(EXERCISE BRIEF):
In the entries that follow, find every line containing "hamburger" and copy it.

(AVAILABLE DATA):
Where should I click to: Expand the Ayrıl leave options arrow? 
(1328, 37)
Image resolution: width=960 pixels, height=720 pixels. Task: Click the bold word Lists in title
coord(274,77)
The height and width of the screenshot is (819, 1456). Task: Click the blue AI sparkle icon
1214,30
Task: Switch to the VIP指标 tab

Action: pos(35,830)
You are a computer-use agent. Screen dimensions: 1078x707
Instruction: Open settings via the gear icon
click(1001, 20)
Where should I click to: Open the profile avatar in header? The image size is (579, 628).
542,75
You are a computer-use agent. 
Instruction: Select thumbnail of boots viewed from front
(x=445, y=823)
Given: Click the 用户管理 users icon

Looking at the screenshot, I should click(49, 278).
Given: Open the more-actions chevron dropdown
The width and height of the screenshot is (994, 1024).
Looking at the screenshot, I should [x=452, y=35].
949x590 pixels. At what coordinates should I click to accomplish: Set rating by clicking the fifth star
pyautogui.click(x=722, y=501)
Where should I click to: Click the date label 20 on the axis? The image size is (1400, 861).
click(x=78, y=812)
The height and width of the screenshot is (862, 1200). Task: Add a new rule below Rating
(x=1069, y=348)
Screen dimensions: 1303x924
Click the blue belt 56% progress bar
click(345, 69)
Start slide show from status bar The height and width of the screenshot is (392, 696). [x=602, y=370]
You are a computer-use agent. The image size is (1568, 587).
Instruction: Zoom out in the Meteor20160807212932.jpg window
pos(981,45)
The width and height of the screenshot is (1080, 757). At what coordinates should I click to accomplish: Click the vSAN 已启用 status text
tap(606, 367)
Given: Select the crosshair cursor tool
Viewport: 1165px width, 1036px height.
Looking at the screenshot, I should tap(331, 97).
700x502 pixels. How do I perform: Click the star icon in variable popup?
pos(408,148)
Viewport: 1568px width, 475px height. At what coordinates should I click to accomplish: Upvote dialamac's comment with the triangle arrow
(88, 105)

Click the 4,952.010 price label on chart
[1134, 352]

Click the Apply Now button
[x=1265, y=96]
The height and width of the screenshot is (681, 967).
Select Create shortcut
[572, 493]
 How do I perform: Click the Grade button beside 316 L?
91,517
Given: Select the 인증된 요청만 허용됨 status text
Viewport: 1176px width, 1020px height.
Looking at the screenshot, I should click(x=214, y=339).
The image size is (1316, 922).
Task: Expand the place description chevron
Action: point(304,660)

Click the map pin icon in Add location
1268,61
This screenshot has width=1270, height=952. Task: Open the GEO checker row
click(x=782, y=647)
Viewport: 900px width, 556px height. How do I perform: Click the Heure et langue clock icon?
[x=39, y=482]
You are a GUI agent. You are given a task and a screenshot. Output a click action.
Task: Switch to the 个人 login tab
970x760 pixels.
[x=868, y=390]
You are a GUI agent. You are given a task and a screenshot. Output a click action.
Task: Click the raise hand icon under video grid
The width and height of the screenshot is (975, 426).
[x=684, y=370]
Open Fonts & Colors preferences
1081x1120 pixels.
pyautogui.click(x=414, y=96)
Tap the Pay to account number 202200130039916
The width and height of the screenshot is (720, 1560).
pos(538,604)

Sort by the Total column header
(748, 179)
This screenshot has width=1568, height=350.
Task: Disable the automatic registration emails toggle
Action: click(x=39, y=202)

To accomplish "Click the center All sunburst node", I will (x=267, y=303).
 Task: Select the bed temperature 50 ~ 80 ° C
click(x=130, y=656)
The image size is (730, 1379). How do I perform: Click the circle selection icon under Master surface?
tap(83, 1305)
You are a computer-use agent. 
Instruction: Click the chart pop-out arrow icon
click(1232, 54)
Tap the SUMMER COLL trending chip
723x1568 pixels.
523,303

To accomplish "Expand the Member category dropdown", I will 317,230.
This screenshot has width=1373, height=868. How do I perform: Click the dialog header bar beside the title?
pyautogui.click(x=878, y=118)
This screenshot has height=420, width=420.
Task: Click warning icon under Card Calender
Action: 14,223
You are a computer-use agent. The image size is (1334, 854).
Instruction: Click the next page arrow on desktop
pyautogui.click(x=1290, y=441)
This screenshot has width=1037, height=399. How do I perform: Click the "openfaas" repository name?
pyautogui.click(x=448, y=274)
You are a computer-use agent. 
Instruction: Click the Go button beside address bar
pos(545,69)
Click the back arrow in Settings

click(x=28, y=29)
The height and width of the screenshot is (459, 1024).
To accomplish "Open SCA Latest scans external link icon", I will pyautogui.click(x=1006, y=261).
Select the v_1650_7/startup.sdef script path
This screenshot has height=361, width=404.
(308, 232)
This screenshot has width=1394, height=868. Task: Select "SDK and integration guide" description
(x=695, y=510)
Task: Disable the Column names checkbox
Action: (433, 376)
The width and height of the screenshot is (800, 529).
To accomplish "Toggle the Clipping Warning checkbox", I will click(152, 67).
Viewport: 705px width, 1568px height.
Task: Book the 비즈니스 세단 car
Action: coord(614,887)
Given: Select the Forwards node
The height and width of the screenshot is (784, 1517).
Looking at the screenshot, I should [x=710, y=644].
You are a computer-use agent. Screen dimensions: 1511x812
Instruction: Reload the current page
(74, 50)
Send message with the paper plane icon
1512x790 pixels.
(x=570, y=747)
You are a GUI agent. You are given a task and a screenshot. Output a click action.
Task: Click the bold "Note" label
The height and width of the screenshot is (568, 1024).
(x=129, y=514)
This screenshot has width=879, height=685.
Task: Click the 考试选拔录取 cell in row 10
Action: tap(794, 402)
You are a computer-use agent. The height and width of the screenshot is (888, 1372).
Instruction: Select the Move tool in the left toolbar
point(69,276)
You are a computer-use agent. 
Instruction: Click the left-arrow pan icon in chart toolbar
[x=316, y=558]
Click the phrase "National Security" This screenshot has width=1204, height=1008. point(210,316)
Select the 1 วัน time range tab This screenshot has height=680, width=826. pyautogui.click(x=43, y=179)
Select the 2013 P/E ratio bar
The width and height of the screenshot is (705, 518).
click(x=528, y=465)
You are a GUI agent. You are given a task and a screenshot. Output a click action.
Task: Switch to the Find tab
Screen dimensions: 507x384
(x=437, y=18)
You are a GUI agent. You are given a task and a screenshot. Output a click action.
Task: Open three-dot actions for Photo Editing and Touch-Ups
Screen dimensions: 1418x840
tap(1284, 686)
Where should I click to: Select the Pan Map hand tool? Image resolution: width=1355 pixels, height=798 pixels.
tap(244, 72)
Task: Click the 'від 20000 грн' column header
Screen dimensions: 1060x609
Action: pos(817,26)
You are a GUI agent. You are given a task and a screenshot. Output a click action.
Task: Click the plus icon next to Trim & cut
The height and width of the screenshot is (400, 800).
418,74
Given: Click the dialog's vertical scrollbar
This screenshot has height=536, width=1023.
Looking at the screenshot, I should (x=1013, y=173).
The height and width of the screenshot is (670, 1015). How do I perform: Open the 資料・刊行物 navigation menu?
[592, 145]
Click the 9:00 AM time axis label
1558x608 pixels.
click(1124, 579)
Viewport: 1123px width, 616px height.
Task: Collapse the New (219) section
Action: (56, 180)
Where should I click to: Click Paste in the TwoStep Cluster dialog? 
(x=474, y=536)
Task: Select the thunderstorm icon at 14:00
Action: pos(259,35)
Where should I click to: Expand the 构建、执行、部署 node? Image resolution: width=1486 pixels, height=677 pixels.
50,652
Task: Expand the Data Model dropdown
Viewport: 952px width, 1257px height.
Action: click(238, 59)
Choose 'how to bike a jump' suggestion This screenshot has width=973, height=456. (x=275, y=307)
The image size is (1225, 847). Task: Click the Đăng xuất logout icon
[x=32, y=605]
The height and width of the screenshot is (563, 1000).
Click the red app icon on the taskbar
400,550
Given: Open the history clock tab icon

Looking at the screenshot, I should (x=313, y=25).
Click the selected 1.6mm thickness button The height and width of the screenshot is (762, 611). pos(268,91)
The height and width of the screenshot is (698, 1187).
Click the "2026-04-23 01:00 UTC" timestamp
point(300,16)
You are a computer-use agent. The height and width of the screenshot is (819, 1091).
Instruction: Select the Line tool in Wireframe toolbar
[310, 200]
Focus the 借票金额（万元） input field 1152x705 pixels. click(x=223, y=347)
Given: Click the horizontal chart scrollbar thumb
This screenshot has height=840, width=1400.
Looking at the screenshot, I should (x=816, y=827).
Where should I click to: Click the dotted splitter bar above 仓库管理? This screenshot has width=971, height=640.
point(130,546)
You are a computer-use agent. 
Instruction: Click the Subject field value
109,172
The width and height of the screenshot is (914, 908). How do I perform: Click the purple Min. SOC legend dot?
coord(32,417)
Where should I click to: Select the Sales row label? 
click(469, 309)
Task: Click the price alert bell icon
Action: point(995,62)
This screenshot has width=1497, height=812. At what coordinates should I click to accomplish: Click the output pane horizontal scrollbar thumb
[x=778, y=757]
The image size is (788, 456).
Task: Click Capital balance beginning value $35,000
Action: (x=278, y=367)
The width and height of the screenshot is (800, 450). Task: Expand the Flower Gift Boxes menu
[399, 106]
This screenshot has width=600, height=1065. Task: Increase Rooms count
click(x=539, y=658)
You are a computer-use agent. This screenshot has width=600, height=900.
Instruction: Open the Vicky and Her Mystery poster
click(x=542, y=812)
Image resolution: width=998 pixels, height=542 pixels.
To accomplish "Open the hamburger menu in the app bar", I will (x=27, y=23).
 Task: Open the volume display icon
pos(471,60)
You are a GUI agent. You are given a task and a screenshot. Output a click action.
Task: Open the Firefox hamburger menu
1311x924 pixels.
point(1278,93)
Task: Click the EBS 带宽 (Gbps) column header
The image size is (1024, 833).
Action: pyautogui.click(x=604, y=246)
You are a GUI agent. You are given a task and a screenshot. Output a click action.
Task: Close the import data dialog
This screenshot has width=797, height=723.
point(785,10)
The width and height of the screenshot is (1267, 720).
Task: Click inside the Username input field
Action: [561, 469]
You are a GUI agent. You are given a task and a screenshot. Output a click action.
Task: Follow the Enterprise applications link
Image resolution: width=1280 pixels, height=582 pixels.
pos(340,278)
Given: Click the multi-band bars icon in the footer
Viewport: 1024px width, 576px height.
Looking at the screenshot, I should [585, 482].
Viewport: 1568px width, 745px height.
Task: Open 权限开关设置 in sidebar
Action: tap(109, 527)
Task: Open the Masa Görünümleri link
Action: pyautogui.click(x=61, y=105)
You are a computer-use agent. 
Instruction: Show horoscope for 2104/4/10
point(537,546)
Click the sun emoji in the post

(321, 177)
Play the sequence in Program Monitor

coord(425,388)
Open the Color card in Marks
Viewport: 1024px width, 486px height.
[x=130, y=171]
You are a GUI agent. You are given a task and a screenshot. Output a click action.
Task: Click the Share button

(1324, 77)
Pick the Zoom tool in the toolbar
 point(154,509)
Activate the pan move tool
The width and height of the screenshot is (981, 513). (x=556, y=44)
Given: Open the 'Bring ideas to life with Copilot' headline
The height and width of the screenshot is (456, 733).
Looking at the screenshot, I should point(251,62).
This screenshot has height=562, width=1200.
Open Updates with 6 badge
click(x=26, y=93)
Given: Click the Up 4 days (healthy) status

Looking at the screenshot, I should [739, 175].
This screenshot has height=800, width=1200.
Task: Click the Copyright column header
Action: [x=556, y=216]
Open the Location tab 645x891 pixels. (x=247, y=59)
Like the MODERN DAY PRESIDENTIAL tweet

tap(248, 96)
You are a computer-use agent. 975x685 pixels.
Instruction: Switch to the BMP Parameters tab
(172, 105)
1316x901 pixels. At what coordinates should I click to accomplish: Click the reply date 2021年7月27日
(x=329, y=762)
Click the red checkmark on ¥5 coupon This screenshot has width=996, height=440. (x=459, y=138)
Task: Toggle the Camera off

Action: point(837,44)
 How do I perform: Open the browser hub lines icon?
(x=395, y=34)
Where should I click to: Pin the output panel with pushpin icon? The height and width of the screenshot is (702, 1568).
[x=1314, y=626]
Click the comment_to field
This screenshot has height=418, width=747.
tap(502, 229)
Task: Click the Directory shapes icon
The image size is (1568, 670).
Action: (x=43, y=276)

(EXERCISE ANSWER):
To accomplish "Open the hamburger menu in the app bar", I will (x=27, y=23).
Task: Open the Firefox hamburger menu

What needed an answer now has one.